On Mon 11-03-19 20:17:01, Laurent Dufour wrote:
The commit 95402b382901 ("cpu-hotplug: replace per-subsystem mutexes with get_online_cpus()") remove the CPU_LOCK_ACQUIRE operation which was use to grap the cache_chain_mutex lock which was protecting cache_reap() against CPU hot plug operations.
Later the commit 18004c5d4084 ("mm, sl[aou]b: Use a common mutex definition") changed cache_chain_mutex to slab_mutex but this didn't help fixing the missing the cache_reap() protection against CPU hot plug operations.
Here we are stopping the per cpu worker while holding the slab_mutex to ensure that cache_reap() is not running in our back and will not be triggered anymore for this cpu.
This patch fixes that race leading to SLAB's data corruption when CPU hotplug are triggered. We hit it while doing partition migration on PowerVM leading to CPU reconfiguration through the CPU hotplug mechanism.
What is the actual race? slab_offline_cpu calls cancel_delayed_work_sync so it removes a pending item and waits for the item to finish if they run concurently. So why do we need an additional lock?
This fix is covering kernel containing to the commit 6731d4f12315 ("slab: Convert to hotplug state machine"), ie 4.9.1, earlier kernel needs a slightly different patch.
Cc: stable@vger.kernel.org Cc: Christoph Lameter cl@linux.com Cc: Pekka Enberg penberg@kernel.org Cc: David Rientjes rientjes@google.com Cc: Joonsoo Kim iamjoonsoo.kim@lge.com Cc: Andrew Morton akpm@linux-foundation.org Signed-off-by: Laurent Dufour ldufour@linux.ibm.com
mm/slab.c | 2 ++ 1 file changed, 2 insertions(+)
diff --git a/mm/slab.c b/mm/slab.c index 28652e4218e0..ba499d90f27f 100644 --- a/mm/slab.c +++ b/mm/slab.c @@ -1103,6 +1103,7 @@ static int slab_online_cpu(unsigned int cpu) static int slab_offline_cpu(unsigned int cpu) {
- mutex_lock(&slab_mutex); /*
- Shutdown cache reaper.
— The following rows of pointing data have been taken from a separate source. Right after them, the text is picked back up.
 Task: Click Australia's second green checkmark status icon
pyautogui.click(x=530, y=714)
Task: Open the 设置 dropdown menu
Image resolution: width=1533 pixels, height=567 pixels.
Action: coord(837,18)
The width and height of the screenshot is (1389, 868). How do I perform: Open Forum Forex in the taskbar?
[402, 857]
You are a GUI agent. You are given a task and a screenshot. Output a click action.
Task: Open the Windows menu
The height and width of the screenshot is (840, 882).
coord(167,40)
Note that the slab_mutex is held so
- that if cache_reap() is invoked it cannot do anything
@@ -1112,6 +1113,7 @@ static int slab_offline_cpu(unsigned int cpu) cancel_delayed_work_sync(&per_cpu(slab_reap_work, cpu)); /* Now the cache_reaper is guaranteed to be not running. */ per_cpu(slab_reap_work, cpu).work.func = NULL;
- mutex_unlock(&slab_mutex); return 0;
} -- 2.21.0